Zındık'ın Tevbesinin Kabul Edilip Edilmeyeceği

Fakihler, zındıkın tevbesinin kabul olunup, olunmayacağı hususunda ihtilaf etmişlerdir. Bu hususta sahih olan görüş, şu sebeplerden ötürü, onun tevbesinin de makbul olacağıdır:

1) Bu ayetten ötürü... Çünkü ayetteki, "O kâfirlere deki, eğer vazgeçerlerse, geçmiş gûnahlan yarhğanacaktır" buyruğu, bütün küfürleri içine alır. Buna göre, şayet, "Zındık olanın, zındıklığından vazgeçip geçmediği bilinemez" denirse, biz de deriz ki: Şer'i hükümler zahire göre verilir. Nitekim Hazret-i Peygamber (sallallahü aleyhi ve sellem) "Biz zahire göre hükmederiz" buyurmuştur. Binâenaleyh o zahiren zındıklıktan dönünce, onun bu husustaki sözünün kabul edilmesi gerekir.

2) Onun, zındıklığından dönmekle mükellef olduğunda şüphe yoktur. Dönmenin o - se. ancak bu tevbe ile olur. Şayet tevbesinin kabul edilme ihtimali olmamış "teklif-i mâla yutak" ile yüzyüze olması gerekir.

3) Hak teâlâ'nın "Allah, kullarının tevbesini kabul eden, kötü hareketlerini bağışlayandır" (Şûra, 25) ayetinden ötürü.

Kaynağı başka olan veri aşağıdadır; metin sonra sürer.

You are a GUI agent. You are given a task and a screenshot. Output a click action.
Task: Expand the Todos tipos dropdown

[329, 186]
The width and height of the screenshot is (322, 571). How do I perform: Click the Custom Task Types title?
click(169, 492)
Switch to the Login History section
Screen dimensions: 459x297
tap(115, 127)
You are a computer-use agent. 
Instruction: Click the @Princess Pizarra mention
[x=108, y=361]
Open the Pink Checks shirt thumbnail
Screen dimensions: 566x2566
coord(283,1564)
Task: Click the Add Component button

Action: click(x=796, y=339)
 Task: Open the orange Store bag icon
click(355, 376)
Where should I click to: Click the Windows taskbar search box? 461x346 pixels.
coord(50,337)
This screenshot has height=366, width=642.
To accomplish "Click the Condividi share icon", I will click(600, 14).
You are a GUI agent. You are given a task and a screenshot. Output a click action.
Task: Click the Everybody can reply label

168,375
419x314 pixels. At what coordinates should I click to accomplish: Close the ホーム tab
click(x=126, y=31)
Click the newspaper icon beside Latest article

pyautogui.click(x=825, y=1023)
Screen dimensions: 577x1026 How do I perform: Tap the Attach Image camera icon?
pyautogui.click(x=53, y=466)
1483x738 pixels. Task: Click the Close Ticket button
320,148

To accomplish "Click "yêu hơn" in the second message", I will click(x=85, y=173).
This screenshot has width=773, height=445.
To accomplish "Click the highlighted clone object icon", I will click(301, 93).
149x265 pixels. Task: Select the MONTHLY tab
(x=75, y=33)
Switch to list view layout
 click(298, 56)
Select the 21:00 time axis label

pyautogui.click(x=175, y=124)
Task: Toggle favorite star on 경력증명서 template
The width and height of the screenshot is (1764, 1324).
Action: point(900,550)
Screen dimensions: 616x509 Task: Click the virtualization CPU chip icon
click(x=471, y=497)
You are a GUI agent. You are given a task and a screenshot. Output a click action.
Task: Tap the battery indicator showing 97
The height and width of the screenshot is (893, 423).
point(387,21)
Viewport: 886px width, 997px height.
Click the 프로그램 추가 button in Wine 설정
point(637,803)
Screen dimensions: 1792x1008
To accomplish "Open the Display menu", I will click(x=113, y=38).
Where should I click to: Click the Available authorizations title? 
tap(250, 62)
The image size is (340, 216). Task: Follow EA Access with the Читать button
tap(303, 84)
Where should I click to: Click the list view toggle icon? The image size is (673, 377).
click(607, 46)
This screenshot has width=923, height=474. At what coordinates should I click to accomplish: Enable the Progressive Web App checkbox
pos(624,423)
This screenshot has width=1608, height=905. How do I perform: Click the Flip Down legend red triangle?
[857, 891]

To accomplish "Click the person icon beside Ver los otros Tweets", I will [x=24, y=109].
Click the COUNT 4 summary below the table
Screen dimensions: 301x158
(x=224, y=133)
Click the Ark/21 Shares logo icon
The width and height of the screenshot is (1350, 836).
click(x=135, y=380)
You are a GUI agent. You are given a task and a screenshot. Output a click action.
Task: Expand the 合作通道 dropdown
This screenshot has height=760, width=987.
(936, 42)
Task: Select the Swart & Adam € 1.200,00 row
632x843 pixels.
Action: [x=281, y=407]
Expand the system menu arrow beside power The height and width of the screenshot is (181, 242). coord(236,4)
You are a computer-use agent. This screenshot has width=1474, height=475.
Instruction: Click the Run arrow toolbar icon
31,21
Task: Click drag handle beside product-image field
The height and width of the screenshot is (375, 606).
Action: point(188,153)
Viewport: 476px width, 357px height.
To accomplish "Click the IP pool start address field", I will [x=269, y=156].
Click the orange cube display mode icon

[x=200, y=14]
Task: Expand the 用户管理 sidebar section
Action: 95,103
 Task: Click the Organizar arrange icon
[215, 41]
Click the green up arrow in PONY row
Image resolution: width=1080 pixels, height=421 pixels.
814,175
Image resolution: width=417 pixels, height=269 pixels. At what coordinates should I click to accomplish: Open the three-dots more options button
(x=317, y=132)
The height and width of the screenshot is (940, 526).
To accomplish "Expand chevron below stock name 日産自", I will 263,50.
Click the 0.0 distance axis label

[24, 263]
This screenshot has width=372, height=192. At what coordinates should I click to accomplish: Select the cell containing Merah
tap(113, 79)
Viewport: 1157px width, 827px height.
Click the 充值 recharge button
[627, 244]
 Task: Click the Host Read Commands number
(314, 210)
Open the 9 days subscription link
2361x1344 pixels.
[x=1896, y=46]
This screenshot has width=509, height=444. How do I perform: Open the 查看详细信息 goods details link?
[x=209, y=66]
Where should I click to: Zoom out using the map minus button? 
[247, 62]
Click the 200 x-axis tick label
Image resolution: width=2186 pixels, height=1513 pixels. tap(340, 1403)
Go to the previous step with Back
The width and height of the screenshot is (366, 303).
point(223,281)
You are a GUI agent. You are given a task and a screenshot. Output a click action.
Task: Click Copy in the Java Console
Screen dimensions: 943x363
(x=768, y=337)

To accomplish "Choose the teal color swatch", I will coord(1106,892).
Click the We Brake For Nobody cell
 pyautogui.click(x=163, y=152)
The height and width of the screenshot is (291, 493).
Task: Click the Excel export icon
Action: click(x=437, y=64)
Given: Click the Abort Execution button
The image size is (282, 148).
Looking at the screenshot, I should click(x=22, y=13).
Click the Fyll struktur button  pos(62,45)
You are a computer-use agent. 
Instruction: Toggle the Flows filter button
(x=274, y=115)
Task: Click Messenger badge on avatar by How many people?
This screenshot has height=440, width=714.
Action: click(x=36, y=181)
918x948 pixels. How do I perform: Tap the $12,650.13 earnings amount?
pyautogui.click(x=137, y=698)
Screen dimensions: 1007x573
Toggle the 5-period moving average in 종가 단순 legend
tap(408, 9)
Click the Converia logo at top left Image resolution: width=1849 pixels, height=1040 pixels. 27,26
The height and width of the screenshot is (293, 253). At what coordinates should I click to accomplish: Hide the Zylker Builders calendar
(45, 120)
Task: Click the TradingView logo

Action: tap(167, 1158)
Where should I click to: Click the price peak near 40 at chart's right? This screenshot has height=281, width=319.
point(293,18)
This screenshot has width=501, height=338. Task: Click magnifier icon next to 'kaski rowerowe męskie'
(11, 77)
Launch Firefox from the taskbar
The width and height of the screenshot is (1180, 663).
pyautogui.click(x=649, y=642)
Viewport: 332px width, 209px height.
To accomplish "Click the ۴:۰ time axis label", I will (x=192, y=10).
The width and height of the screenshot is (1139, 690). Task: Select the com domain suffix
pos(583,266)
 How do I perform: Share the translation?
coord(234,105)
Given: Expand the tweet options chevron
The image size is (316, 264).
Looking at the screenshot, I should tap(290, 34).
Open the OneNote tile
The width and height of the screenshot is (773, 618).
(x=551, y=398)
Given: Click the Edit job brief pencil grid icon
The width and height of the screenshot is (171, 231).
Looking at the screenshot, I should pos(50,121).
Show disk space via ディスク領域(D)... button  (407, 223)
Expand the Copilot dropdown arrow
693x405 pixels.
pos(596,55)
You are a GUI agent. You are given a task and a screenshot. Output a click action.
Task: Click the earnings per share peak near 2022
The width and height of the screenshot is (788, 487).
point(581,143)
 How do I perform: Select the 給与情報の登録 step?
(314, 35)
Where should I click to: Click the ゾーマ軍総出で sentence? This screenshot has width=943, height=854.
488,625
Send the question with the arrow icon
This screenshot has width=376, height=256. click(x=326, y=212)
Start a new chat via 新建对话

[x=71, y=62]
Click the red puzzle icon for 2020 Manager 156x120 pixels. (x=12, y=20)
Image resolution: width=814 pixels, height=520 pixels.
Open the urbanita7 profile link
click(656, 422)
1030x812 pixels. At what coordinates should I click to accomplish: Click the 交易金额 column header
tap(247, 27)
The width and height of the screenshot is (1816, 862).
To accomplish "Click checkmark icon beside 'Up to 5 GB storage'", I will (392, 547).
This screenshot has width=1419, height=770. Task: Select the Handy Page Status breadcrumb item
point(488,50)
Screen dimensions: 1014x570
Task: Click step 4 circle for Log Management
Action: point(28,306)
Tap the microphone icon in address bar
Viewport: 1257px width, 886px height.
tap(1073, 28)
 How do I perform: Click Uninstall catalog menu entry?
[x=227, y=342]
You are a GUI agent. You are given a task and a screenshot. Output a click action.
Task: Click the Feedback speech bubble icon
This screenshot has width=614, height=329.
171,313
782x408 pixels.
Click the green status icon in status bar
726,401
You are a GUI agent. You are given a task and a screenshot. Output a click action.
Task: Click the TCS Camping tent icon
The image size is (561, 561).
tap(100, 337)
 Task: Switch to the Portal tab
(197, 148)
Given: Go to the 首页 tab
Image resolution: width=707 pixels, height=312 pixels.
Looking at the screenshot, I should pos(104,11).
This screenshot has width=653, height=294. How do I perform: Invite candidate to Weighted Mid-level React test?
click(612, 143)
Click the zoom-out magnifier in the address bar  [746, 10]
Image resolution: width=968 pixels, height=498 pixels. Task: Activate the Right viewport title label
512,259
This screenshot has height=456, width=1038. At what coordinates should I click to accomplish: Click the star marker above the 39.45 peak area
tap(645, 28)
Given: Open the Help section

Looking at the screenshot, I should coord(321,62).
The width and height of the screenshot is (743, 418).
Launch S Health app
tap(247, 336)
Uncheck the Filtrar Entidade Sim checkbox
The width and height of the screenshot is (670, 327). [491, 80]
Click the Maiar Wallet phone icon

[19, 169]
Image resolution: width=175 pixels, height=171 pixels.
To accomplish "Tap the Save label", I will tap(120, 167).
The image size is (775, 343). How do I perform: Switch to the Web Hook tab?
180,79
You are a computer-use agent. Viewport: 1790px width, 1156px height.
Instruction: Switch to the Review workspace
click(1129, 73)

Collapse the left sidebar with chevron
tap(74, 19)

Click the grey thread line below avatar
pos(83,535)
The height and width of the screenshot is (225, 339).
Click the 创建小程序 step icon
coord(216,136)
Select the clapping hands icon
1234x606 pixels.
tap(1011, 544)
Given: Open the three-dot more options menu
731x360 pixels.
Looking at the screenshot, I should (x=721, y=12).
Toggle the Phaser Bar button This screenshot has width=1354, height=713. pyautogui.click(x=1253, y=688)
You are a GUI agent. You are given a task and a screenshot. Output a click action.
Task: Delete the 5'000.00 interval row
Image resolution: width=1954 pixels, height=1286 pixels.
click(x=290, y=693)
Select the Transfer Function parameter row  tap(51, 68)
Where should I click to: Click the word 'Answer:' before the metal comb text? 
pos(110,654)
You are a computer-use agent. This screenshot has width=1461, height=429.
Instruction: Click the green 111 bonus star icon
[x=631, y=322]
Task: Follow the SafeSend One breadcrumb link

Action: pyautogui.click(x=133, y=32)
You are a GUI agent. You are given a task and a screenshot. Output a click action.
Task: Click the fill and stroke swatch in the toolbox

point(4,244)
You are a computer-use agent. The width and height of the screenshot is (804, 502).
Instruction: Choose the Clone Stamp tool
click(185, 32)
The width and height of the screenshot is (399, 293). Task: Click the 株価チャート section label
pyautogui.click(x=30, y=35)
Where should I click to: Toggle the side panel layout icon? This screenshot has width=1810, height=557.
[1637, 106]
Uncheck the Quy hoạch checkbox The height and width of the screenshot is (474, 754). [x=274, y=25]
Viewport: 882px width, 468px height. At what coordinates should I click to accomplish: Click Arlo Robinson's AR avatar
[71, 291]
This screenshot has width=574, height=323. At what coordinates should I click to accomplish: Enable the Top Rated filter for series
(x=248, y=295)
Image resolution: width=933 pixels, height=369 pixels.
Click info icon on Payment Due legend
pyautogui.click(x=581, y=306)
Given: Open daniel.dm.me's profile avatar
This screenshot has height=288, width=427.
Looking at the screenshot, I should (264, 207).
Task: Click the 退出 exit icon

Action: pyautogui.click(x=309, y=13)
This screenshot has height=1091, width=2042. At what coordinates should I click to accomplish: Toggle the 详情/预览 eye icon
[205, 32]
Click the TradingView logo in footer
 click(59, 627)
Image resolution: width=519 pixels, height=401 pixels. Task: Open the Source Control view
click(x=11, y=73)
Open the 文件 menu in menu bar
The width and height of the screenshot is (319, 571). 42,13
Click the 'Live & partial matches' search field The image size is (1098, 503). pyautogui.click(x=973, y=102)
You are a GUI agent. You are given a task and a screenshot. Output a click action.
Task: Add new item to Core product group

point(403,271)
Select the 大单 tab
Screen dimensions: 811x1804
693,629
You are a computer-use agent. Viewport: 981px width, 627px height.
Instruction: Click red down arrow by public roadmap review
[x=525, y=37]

Kâfirlerin Amelle Mükellef Olup Olmadıkları

Hanefî alimleri, kâfirlerin, şeriatın fürüu ile yani ahkâmı ile muhatap olmadıklarına bu ayeti delil getirerek şöyle demişlerdir: "Eğer onlar bununla mükellef olmuş olsalardı, ya kâfir oldukları halde bunlarla mükellef olmuş olurlardı, yahut da küfürleri zail olduktan sonra, bunlarla mükellef olmuş olurlardı. Birincisi icmâen bâtıldır. İkincisi de bâtıldır. Çünkü bu ayet, kâfirin müslüman olduktan sonra küfürleri döneminde geçen şeylerden birisinden muahaze edilmeyeceğine delalet eder. Böyle müslüman olanlara, o ibadetlerin kazasının farz olduğunu söylemek, ayetin zahirine ters düşer."

Beşinci Mesele

Ebu Hanîfe (r.h.), mürted, müslüman olduğu zaman, gerek irtidâd döneminde, gerekse ondan önceki müslümanlık döneminde yapmamış olduğu ibadetleri kaza etmesi gerekmediğine, bu ayeti delil getirmiştir. Ayetin, bu manaya delil oluşu açıktır.

Altıncı Mesele

Hazret-i Peygamber (sallallahü aleyhi ve sellem) "İslam, kendinden önce yapılmış olan şeyleri siler" Müsned, 4/199 buyurmuştur. Binâenaleyh bir kâfir, müslüman olduğu zaman onun, gerek bedenî gerekse malî ibadetlerden (geçmişte yapmamış olduğu) herhangi bir şeyi kaza etmesi gerekmez. Onun gerek nefsî, gerekse mali yönden işlemiş olduğu suç ve günahları bağışlanmıştır. O, müslüman olduğu saatten itibaren, anasının doğurduğu günündeki gibi günahsız ve tertemiz sayılır. Yahya b. Mu'az er-Râzi bu ayetle ilgili olarak "Bir saatlik tevhid inancı, yetmiş senelik küfrü yıkar. Ya yetmiş senelik tevhid, nasıl bir saatlik günahı yıkamaz" demiştir.